Kami memberi tahu anak-anak kami, Mas Royan dan Mas Abim.
“Horree……!!!!!”, teriak mereka serempak. Mereka memang sudah lama ingin punya adik lagi.
“Aku pingin punya adik laki-laki,” kata mereka hampir serempak.
Saya dan istri saya tentu saja ingin punya anak perempuan. Maklum, dua anak pertama kami laki-laki. Istri saya jadi orang paling cantik di rumah ini. Istri saya pun sudah capek menghadapi kenakalan kedua anak laki-laki kami. Hampir setiap hari mereka berantem yang membuat sewot umminya. Istri saya tidak bisa membayangkan jika ada tiga anak laki-laki di rumah.

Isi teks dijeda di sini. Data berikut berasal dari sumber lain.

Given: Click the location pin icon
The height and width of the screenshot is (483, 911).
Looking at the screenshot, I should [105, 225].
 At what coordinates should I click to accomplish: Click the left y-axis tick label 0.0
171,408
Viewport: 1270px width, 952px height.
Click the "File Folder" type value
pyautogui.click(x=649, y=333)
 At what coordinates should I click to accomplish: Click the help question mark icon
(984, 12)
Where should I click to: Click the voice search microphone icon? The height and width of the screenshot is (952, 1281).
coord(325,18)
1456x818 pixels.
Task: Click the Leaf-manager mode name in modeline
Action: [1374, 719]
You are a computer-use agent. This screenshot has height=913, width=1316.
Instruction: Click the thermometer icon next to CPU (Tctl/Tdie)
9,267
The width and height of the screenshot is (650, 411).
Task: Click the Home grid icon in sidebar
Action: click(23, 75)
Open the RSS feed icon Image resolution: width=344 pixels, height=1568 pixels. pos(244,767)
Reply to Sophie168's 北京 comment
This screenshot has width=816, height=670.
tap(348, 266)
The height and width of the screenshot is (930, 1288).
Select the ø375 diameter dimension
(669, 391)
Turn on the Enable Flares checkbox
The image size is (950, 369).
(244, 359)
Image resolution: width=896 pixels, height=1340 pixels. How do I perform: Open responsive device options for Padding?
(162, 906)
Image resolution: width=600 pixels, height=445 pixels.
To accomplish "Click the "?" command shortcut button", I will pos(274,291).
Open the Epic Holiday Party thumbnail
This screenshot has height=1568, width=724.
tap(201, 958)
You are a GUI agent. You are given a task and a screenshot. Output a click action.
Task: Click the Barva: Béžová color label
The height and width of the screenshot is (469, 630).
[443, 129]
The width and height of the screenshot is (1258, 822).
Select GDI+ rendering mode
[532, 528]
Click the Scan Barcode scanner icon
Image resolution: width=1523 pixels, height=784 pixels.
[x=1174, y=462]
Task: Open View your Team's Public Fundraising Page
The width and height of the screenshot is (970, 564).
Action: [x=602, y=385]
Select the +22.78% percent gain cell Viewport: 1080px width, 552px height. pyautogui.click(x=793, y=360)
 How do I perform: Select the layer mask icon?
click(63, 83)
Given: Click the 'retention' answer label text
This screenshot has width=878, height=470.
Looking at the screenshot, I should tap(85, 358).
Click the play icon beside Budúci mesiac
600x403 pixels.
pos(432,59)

Namun, bagi kami, laki-laki atau perempuan adalah semua karunia Allah. Laki-laki atau pun perempuan yang akan Allah karuniakan kepada kami akan kami terima dengan senang hati. Insya Allah.
***
Di balik kegembiraan ini ada kekhawatiran yang menghantui saya. Nomor kependudukan -Person Number- keluarga saya belum keluar dari kantor pajak/kependudukan setempat. Jika kami tidak memiliki person number, maka semua biaya perawatan dan pengobatan untuk ibu maupun anak-anak harus kami tanggung sendiri. Biaya pengobatan sangatlah mahal jika tanpa bantuan dari pemerintah setempat atau pun asuransi.
Teman saya yang kebetulan istrinya juga hamil sampai harus memulangkan istrinya ke Indonesia, karena tidak sanggup untuk membiayai kelahirannya. Biaya untuk kelahiran normal jika dirupiahkan bisa mencapai Rp. 80-jutaan. Uang biaya hidup dari beasiswa yang saya terima tidak akan cukup untuk membayar biaya kelahiran ini. Belum lagi biaya perawatan dan periksa per bulannya.
Mau tidak mau saya harus mengusahakan agar person number untuk keluarga segera keluar dari kantor pajak setempat. Jika kami bisa mendapatkan nomor ini, semua biaya perawatan bahkan biaya kelahiran GRATIS-TIS.
Saya berserta seluruh keluarga datang ke kantor pajak untuk menanyakan tentang aplikasi person number keluarga kami. Awal tahun lalu kami sudah mengajukan aplikasi ini tetapi ditolak. Kini kami akan mengajukannya lagi. Setelah menunggu antrian yang cukup lama, akhirnya tiba giliran kami. Kami segera menyerahkan berkas-berkas kepada petugas pajak. Setelah memeriksa berkas-berkas kami, petugas pajaknya berkata kepada kami:
“Kalian tidak bisa mendapatkan person number. Karena ijin tinggalmu kurang dari satu tahun”, katanya datar tanpa ekspresi.
Kaget. Terutama istri saya. Dari raut wajahnya saya bisa merasakan keterkejutan bercampur dengan kekecewaan, dan kesedihan. Kami harus segera pulang sebelum bayi ini lahir, bisik hati kecil kami.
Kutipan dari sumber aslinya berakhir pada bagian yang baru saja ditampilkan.